I don't want a loving, caring guy, (detele the comma after guy) because those have been boring and slow in the head. I also don't want a tall guy or I would have stayed in Northern Europe. The Target /Walmart guys are sketchy as they usually have work permit(s) and should have better options for work unless (they are) very young. They are like anti-capitalism dudes (try the word "men"), who do (the) bare minimum to survive. I had one of those.
I think the illegal construction guys (the men that are in the US illegally and working in construction, or the men who are doing illegal construction work?) are hot minus being chubby. The (you mean "They") do physically hard work- (sic) no reason (for them) to be chubby .(sic)
The problem with the construction buys (you mean "guys") is that we really (remove the word "really") have nothing to talk about. (Why would they want to talk to you?) They didn't go to school too long (and you did?) and at some point, it comes out that the poverty they grew up in, really scared (you mean "scarred") them. (It) Takes a while, but it will come out.
Money? I have money. I don't need them to have money. I need them to be in construction, but also have k-12. (The "K" should be capitalized.)
Anonymous
Anonymous wrote:
Anonymous wrote:Simple. If you feel like you are unhappy and don’t trust them, break up. What’s the confusion? I’m not saying breaking up is easy, but it’s not that confusing to figure out it’s what you should do


This x1000


+1.

This is all you need to do
Anonymous
The truth is that this is the terrible defect/defect equilibrium that emerged from the complete relaxation of all social norms of behavior. We’ve so internalized the belief that people should do whatever they want to, to follow their bliss in all cases, with no one feeling empowered to judge the behavior of others especially in sexual matters, that this is what we have created. Stringing along a woman for years, with no intention of marrying her, is a profoundly dishonorable act, one with significant potential consequences. But there is no one left to say that with any kind of authority, no coherent social setting that can disincentivize or punish it, and so it is left to the individual to “just set boundaries or deadlines” as if that is easy in what is often a situation of extreme emotional complexity. The lack of structure has left many, many people entirely at sea.
Anonymous
Anonymous wrote:The truth is that this is the terrible defect/defect equilibrium that emerged from the complete relaxation of all social norms of behavior. We’ve so internalized the belief that people should do whatever they want to, to follow their bliss in all cases, with no one feeling empowered to judge the behavior of others especially in sexual matters, that this is what we have created. Stringing along a woman for years, with no intention of marrying her, is a profoundly dishonorable act, one with significant potential consequences. But there is no one left to say that with any kind of authority, no coherent social setting that can disincentivize or punish it, and so it is left to the individual to “just set boundaries or deadlines” as if that is easy in what is often a situation of extreme emotional complexity. The lack of structure has left many, many people entirely at sea.

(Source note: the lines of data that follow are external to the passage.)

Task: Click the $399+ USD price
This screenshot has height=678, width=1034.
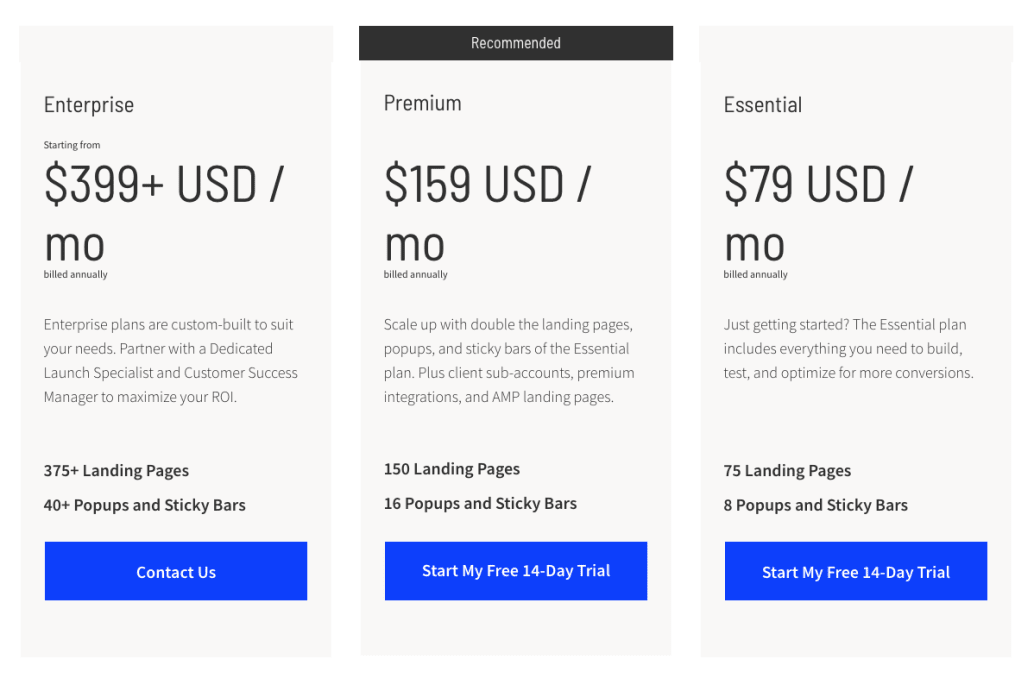Action: click(164, 212)
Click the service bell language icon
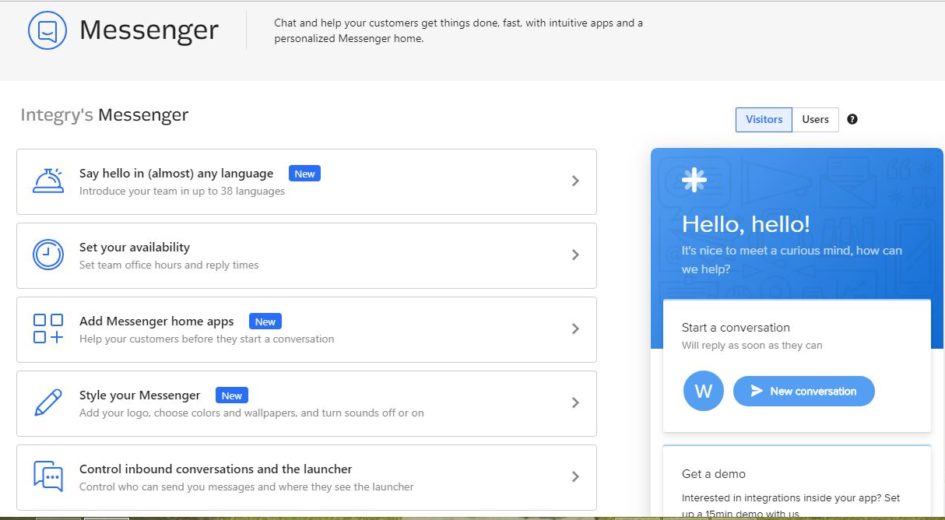Image resolution: width=945 pixels, height=520 pixels. point(48,181)
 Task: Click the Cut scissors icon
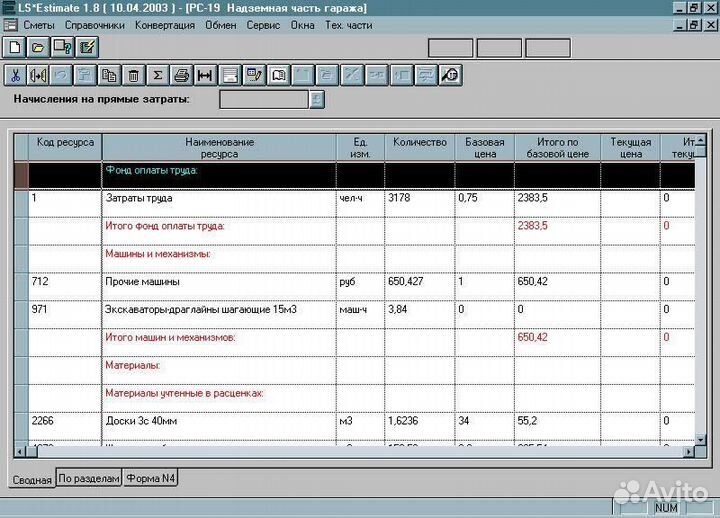click(15, 74)
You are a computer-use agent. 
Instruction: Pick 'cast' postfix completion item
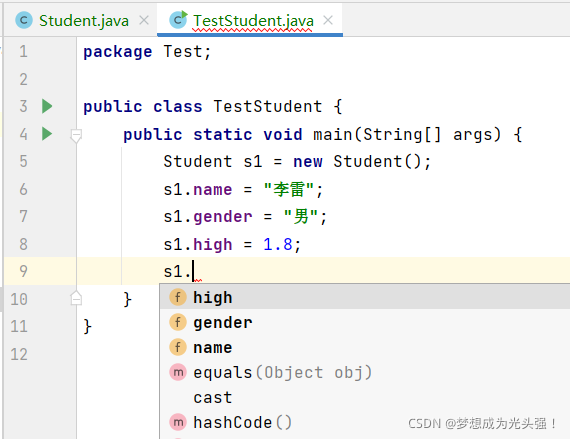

Women choose to be strung along. They can be the decision maker and discuss marriage or ending the relationship. Women are not brainless passive voids, existing only at the will of men. They are able to competently and capably assess their lives and make decisions and choices that work for them. They can speak up and ask questions and voice opinions and use their autonomy to be an active participant in their own lives.